2. Use SSE-C with aws-cli

This section describes how to use server-side encryption with customer-provided encryption (SSE-C) keys via the aws-cli.

2.1 Install the aws-cli

You can install the AWS Command Line Interface using the procedure described here.

2.2 Create a bucket named my-bucket

aws --no-verify-ssl --endpoint-url https://localhost:9000 s3api create-bucket --bucket my-bucket

2.3 Upload an Object using SSE-C

The following example shows how to upload an object named my-secret-diary where the content is the file ~/my-diary.txt. Note that you should use your own encryption key.

aws s3api put-object \
  --no-verify-ssl \
  --endpoint-url https://localhost:9000 \
  --bucket my-bucket --key my-secret-diary \
  --sse-customer-algorithm AES256 \
  --sse-customer-key MzJieXRlc2xvbmdzZWNyZXRrZXltdXN0cHJvdmlkZWQ= \
  --sse-customer-key-md5 7PpPLAK26ONlVUGOWlusfg== \
  --body ~/my-diary.txt 

In this example, a local MinIO server is running on https://localhost:9000 with a self-signed certificate. TLS certificate verification is skipped using: --no-verify-ssl. If a MinIO server uses a CA-signed certificate, then --no-verify-ssl should not be included, otherwise aws-cli would accept any certificate.

2.4 Display Object Information

Specify the correct SSE-C key of an encrypted object to display its metadata:

aws s3api head-object \
  --no-verify-ssl \
  --endpoint-url https://localhost:9000 \
  --bucket my-bucket \
  --key my-secret-diary \
  --sse-customer-algorithm AES256 \
  --sse-customer-key MzJieXRlc2xvbmdzZWNyZXRrZXltdXN0cHJvdmlkZWQ= \
  --sse-customer-key-md5 7PpPLAK26ONlVUGOWlusfg==

2.5 Download an Object

The following examples show how a local copy of a file can be removed and then restored by downloading it from the server:

Delete your local copy of my-diary.txt:

rm ~/my-diary.txt

Restore the file by downloading it from the server:

aws s3api get-object \
--no-verify-ssl \
--endpoint-url https://localhost:9000 \
--bucket my-bucket \
--key my-secret-diary \
--sse-customer-algorithm AES256 \
--sse-customer-key MzJieXRlc2xvbmdzZWNyZXRrZXltdXN0cHJvdmlkZWQ= \
--sse-customer-key-md5 7PpPLAK26ONlVUGOWlusfg== \
~/my-diary.txt

3. Security-Related Notes

• The MinIO server will reject any SSE-C request made over an insecure (non-TLS) connection per the S3 specification.

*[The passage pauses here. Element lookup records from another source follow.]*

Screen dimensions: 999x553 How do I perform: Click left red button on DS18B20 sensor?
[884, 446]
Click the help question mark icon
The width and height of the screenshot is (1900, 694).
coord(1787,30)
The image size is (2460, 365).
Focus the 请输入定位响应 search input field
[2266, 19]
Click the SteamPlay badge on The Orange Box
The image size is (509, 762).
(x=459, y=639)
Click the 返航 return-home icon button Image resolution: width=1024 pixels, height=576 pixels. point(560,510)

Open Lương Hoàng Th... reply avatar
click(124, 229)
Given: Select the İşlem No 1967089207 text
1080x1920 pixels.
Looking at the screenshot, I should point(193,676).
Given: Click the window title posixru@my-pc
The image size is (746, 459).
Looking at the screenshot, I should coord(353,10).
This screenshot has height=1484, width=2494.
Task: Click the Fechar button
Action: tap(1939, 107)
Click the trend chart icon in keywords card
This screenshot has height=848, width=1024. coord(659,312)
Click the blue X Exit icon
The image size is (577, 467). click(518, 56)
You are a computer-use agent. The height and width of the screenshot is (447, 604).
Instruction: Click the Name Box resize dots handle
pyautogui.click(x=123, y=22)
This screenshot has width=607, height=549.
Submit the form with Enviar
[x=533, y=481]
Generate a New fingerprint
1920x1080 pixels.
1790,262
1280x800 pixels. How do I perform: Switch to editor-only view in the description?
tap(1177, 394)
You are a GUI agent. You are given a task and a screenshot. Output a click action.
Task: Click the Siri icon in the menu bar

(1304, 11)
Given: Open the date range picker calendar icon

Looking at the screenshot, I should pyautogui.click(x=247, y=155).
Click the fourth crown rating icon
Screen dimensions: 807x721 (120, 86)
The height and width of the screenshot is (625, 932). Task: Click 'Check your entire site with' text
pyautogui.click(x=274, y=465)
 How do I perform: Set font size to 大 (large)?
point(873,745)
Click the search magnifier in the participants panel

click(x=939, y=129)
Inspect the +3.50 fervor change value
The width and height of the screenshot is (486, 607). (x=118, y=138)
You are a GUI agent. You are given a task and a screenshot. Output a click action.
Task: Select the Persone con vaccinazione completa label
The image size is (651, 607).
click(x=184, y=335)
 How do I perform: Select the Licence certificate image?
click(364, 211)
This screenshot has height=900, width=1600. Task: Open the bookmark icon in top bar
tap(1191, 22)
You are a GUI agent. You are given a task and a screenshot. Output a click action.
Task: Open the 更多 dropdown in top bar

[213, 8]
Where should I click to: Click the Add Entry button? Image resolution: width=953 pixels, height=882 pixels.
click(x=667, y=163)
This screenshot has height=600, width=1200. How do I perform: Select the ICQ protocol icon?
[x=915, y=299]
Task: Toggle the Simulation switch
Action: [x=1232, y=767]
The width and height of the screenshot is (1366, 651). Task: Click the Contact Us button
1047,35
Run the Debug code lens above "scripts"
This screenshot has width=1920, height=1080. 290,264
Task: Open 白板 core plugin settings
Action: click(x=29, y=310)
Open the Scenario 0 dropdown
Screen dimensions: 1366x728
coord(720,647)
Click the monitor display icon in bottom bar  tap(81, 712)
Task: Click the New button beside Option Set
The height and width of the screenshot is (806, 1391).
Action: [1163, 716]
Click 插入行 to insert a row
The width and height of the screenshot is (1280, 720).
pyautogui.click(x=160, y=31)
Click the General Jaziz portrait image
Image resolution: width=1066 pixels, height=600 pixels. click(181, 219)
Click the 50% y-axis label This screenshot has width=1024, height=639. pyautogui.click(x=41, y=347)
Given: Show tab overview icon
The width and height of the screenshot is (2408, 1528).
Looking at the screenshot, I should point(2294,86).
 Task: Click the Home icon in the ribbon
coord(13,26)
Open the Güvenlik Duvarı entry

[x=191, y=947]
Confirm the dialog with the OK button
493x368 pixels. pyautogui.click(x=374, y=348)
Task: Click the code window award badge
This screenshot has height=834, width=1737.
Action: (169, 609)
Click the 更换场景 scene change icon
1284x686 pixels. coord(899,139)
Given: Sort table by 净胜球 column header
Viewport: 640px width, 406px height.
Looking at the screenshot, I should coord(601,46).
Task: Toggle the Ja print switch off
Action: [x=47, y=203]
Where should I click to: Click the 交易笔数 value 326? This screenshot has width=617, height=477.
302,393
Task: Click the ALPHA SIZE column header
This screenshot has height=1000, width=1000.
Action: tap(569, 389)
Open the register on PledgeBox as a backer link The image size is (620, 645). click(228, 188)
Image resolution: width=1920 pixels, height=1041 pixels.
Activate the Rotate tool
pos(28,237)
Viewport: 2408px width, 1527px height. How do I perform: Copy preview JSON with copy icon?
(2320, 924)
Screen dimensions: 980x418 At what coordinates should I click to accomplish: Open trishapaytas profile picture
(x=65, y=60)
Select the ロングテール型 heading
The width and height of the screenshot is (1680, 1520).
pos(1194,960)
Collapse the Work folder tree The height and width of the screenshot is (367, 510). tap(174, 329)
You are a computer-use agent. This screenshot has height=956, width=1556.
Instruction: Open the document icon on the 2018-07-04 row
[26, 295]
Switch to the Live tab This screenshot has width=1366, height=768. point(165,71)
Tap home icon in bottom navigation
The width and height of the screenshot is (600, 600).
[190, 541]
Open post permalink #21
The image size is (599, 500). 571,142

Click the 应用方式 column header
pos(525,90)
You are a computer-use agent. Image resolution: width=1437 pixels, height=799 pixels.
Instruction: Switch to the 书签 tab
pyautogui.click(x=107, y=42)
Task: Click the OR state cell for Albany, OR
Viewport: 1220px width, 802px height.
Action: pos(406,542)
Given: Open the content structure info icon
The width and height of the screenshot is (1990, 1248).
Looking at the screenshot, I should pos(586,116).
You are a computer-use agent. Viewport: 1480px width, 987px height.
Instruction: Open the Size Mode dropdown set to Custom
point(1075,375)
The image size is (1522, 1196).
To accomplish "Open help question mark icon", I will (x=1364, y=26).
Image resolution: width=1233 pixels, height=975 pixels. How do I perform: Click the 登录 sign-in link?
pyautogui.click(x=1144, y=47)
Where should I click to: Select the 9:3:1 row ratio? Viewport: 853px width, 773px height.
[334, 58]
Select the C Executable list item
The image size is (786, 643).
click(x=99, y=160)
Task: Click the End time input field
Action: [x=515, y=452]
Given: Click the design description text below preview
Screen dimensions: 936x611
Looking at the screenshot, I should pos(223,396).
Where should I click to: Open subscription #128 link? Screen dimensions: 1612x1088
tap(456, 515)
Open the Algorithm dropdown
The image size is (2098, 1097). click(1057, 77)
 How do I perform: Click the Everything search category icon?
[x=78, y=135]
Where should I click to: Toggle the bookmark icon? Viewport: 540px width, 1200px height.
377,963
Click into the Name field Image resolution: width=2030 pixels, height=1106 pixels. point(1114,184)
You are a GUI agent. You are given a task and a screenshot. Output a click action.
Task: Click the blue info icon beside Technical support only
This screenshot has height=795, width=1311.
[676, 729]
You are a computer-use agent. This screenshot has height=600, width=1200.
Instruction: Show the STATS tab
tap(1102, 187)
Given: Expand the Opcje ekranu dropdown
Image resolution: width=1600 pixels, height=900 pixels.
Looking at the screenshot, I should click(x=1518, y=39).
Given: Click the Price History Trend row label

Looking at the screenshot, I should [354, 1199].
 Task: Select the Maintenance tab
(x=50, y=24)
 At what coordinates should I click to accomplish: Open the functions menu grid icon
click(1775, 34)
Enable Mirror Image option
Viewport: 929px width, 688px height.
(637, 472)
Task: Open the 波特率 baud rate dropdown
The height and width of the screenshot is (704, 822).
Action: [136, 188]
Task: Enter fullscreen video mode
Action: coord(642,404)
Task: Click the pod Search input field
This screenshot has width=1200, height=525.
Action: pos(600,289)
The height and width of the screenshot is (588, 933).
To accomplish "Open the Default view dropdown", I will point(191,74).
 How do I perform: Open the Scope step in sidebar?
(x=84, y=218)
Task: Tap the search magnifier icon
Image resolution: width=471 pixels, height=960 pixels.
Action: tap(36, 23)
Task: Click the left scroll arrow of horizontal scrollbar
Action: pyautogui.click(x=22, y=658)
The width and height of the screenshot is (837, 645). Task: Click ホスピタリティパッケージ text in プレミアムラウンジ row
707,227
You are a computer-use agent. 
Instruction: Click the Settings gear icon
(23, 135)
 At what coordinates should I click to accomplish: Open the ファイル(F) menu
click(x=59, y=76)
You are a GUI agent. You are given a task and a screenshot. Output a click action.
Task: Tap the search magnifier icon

This means that SSE-C requires TLS / HTTPS, and an SSE-C request contains the encryption key.
• If an SSE-C request is made over a non-TLS connection, the SSE-C encryption key must be treated as compromised.
• Per the S3 specification, the content-md5 returned by an SSE-C PUT operation does not match the MD5 sum of the uploaded object.
• The MinIO server uses a tamper-proof encryption scheme to encrypt objects and does not save the encryption key, which means you are responsible for managing encryption keys. If you lose the encryption key for an object, you will lose the ability to decrypt that object.
• The MinIO server expects that the SSE-C encryption key is of high entropy. The encryption key is not a password. If you want to use a password make sure that you derive a high-entropy key using a password-based-key-derivation-function (PBKDF) like Argon2, scrypt or PBKDF2.